The annualized rate of inflation last month was 7.1 percent, down from 7.7 percent in October in what may be seen as another indication that U.S. inflation has peaked after previously reaching an almost 40-year high.

The Consumer Price Index for All Urban Consumers (CPI) rose by 0.1 percent month-on-month in another fall since October, when prices rose 0.4 percent on a seasonally adjusted basis.

The monthly rise in September was also 0.4 percent and the annualized rate of inflation that month was 8.2 percent.

Economists surveyed by Dow Jones had expected inflation in November to be an annualized 7.3 percent with a month-on-month rate of 0.3 percent.

The figures will be welcome news for the White House as Americans prepare to celebrate the holidays and after mixed results in the November midterm elections.

Democrats managed to retain control of the Senate and while they lost the House of Representatives, Republicans have only a narrow majority to work with in the chamber.

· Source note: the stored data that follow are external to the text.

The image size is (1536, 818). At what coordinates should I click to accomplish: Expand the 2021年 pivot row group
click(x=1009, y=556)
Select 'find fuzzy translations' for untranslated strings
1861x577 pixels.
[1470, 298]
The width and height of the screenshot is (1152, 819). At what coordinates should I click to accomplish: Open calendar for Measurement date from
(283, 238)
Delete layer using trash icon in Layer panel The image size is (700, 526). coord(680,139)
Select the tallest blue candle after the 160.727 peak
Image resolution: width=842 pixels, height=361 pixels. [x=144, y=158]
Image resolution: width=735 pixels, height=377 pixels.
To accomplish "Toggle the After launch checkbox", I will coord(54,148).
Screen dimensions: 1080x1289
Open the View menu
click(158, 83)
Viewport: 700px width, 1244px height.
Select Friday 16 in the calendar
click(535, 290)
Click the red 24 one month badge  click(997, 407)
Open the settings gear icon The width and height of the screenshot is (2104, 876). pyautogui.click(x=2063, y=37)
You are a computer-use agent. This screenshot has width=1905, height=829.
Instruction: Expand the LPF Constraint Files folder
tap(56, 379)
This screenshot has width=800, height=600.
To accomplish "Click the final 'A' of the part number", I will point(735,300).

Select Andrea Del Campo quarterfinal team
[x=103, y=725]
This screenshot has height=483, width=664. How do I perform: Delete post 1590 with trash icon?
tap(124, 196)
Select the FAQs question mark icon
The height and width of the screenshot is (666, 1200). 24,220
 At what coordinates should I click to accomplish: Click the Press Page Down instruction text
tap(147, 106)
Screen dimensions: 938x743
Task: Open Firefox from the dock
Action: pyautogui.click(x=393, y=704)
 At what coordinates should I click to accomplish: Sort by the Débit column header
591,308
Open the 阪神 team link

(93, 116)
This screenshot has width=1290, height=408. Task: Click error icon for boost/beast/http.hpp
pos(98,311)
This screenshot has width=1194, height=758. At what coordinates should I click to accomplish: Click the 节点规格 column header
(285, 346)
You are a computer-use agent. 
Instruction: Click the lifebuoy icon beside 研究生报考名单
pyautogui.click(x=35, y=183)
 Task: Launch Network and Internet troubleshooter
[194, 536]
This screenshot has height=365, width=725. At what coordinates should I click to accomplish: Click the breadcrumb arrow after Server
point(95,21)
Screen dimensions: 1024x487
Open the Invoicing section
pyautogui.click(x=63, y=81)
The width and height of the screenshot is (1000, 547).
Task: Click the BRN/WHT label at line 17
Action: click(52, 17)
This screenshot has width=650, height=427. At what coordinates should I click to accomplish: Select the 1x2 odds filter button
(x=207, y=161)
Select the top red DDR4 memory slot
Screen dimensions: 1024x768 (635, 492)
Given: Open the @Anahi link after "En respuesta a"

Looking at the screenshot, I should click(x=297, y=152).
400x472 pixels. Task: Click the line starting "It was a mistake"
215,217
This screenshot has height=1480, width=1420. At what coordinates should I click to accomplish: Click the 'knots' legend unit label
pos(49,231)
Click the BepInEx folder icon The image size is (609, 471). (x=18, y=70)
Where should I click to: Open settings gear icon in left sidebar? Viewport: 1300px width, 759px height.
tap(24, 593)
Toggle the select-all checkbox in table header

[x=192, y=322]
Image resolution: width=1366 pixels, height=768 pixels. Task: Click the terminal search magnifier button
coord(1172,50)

An Edison Research exit poll conducted for CNN and other news networks on November 8 found that almost one-third of voters said that inflation was the issue that mattered most to them in deciding which House candidates to vote for, while more than seven in 10 of these voters opted for Republicans.

Biden has repeatedly touted the Inflation Reduction Act of 2022, which is in part a revival of the president’s Build Back Better agenda that had previously failed to win Senate support after Democratic Senator Joe Manchin rejected it.

Before Americans celebrated the Thanksgiving holiday last month, Biden reiterated his pledge to tackle inflation. That came amid news reports about the rising cost of Thanksgiving dinner and significant criticism from Republican lawmakers.

“This holiday season, we’re seeing initial signs inflation is moderating. Folks are vaccinated. And our unemployment rate is near a 50-year low,” Biden tweeted on November 22.

While the fall in the annualized rate of inflation may be positive for Biden heading into the new year, inflation is still far ahead of the Federal Reserve’s 2 percent target.

The Fed begins a two-day meeting on Tuesday and the central bank is expected to announce a further rise in interest rates on Wednesday as part of its ongoing efforts to bring down inflation.

It will be the seventh-consecutive hike in interest rates this year. The Fed has raised interest rates by 75 basis points (0.75 percent) at its last four meetings, but Wednesday’s rise is expected to be smaller, after Chairman Jerome Powell said the pace would slow in December.

Newsweek has asked the White House for comment.